In a reversal of what was widely projected by polls just a week ago, Newt Gingrich won a solid victory over Mitt Romney — 40 percent to 28 percent — in South Carolina’s Republican primary on Saturday.
How did he do it? In short, cultural populism. Gingrich won among voters in every income bracket below $200,000. Romney won the metropolitan counties surrounding Charleston and Columbia, while Gingrich carried the rest of the state. The class discrepancy was notable from Gingrich’s and Romney’s rallies. The former crowds included a few buzzcuts, camouflage and non-ironic moustaches. The latter’s were dominated by khaki pants and polo shirts.
Gingrich pursued this strategy along several different tracks:
Cultural reverse-snobbery. On Friday night Gingrich held his final campaign rally just outside Charleston on the USS Yorktown, an aircraft carrier that now serves as a military museum. Amid the retro warplanes Gingrich was introduced by Bud McFarlane, a former Naval officer who served in President Reagan’s National Security Council, and Major General James Livingston, a retired Congressional Medal of Honor winner. “Tomorrow we start taking our country back,” said Livingston, in a classic conservative formulation that lets the listener fill in which groups of foreign invaders they will take it back from.
Gingrich brought a troop of Boy Scouts onstage and joked, “This is probably not politically correct, but they’re practicing defeating the Japanese.”
At his victory celebration in Columbia on Saturday night Gingrich repeated these themes of nationalism and cultural resentment. He invoked "people who feel that the elites in Washington and New York… do not represent them at all."
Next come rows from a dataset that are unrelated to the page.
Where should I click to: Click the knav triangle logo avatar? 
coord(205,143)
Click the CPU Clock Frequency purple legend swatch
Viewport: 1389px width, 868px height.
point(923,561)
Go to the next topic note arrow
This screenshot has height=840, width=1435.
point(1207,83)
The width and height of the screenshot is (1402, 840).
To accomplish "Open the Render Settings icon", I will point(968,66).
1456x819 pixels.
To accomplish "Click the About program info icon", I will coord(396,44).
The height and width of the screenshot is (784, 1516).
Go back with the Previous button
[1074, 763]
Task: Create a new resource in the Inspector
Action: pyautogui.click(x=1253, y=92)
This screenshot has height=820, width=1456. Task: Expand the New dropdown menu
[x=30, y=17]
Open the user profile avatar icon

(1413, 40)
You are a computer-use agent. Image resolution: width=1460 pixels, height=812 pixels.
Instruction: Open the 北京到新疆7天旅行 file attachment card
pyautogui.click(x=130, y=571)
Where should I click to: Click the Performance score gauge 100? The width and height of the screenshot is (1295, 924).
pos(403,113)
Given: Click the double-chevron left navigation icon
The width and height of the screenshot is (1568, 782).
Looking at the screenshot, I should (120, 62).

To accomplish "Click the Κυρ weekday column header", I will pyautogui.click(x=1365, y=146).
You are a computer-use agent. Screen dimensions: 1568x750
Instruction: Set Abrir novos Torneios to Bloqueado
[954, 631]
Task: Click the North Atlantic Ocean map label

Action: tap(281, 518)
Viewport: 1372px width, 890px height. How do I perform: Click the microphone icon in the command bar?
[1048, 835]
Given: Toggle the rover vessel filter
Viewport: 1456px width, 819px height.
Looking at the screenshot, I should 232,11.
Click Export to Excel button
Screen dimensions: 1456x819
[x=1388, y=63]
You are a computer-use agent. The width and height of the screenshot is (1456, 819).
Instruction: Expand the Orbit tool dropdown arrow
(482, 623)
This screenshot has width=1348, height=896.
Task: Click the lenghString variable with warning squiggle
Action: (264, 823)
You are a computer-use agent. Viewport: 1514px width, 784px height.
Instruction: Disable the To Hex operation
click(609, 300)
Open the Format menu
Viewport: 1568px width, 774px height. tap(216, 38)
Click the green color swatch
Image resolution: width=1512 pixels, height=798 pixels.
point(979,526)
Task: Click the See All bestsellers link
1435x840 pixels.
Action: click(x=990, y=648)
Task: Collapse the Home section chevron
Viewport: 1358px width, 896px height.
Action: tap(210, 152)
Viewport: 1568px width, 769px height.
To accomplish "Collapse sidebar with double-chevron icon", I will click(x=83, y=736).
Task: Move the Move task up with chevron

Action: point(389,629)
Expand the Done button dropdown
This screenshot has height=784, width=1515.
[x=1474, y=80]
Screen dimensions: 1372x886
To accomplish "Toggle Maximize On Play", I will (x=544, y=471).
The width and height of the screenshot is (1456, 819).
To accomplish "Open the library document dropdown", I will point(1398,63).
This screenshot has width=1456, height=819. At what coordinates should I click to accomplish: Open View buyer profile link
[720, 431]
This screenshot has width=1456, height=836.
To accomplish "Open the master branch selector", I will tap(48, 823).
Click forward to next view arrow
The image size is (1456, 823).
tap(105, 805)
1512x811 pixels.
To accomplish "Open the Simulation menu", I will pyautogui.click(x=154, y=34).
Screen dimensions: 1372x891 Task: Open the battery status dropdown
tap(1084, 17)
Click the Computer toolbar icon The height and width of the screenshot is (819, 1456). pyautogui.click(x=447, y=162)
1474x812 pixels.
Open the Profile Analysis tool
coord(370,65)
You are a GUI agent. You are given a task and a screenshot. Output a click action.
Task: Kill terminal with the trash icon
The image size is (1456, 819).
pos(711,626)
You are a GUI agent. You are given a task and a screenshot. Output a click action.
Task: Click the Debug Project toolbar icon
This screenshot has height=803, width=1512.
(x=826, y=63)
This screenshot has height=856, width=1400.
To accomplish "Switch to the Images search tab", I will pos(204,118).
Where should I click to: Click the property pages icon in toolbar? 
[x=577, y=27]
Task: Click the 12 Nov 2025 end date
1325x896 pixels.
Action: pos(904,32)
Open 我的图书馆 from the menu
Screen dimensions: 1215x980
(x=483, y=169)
"Tie them up!" Bellowed one man in the audience. Such violent rhetoric is increasingly common at Gingrich’s events. A mention of the media during his speech the night before incited a woman in the crowd to shout, "Off with their heads!"
On Saturday night Gingrich framed a general election contest between him and President Obama as "American exceptionalism versus the radicalism of Saul Alinsky." Only moments later he mentioned Alinsky again. "[Obama] draws his [ideas] from Saul Alinsky left wing radicals." That’s two mentions of a community organizer who died forty years ago in a Republican presidential primary victory speech. Given that often the majority of Gingrich’s audience probably knows little or nothing about the specifics of Alinsky’s ideas, this is just a shorthand way of turning Obama into a 1960’s radical through guilt by association.
Gingrich went on to raise the issue of "growing anti-religious bigotry of our elites." He turns even the most technical issues into proxy battles of the culture war. Of the Obama administration’s recent decisiont to reject construction of a proposed oil pipeline from Canada to Texas Gingrich claimed, "Obama is taking care of his extremist left wing environmentalist friends in San Francisco." San Francisco, of course, has nothing in particular to do with this. In fact, there were activists in states the pipeline would go through who effectively organized against it. But Gingrich doesn’t care. He just wants to set himself up in opposition to whatever "San Francisco" conjures in the imagination of his base.